__DATA LINES__:
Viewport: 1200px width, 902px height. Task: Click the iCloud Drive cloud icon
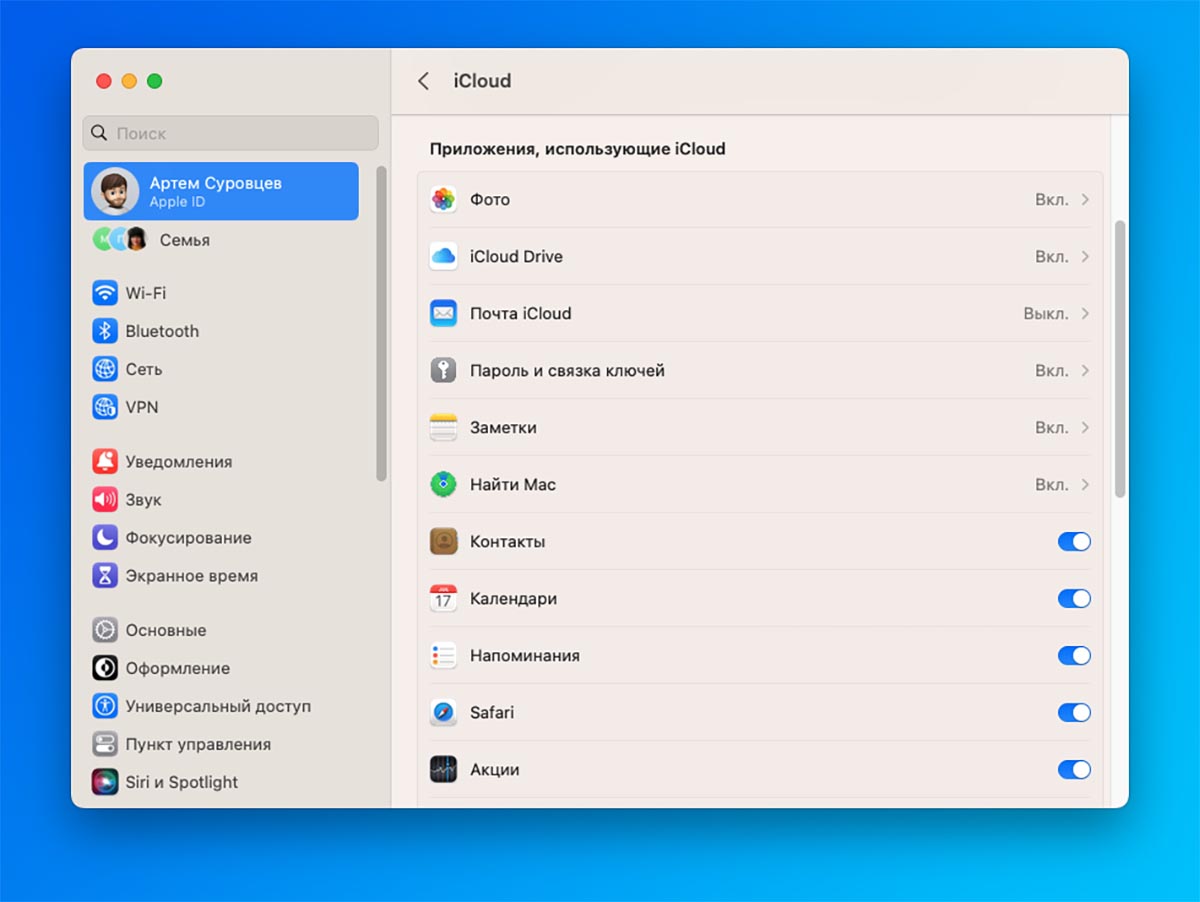(x=443, y=256)
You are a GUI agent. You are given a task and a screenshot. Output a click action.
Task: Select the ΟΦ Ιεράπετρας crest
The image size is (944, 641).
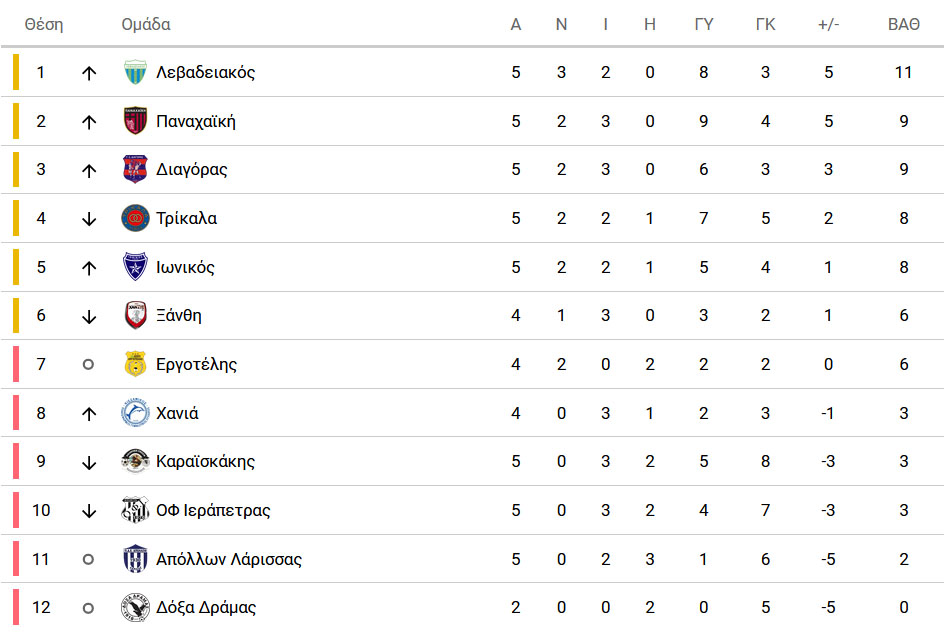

__PROBLEM STATEMENT__:
Render these lines as a JSON list of strings, one string per line, skipping blank lines. Omit the pictures from the answer.

__SOLUTION FOR THIS TASK__:
[
  "Viewport: 1200px width, 902px height. Task: Click the iCloud Drive cloud icon",
  "(x=443, y=256)",
  "You are a GUI agent. You are given a task and a screenshot. Output a click action.",
  "Task: Select the ΟΦ Ιεράπετρας crest",
  "The image size is (944, 641)."
]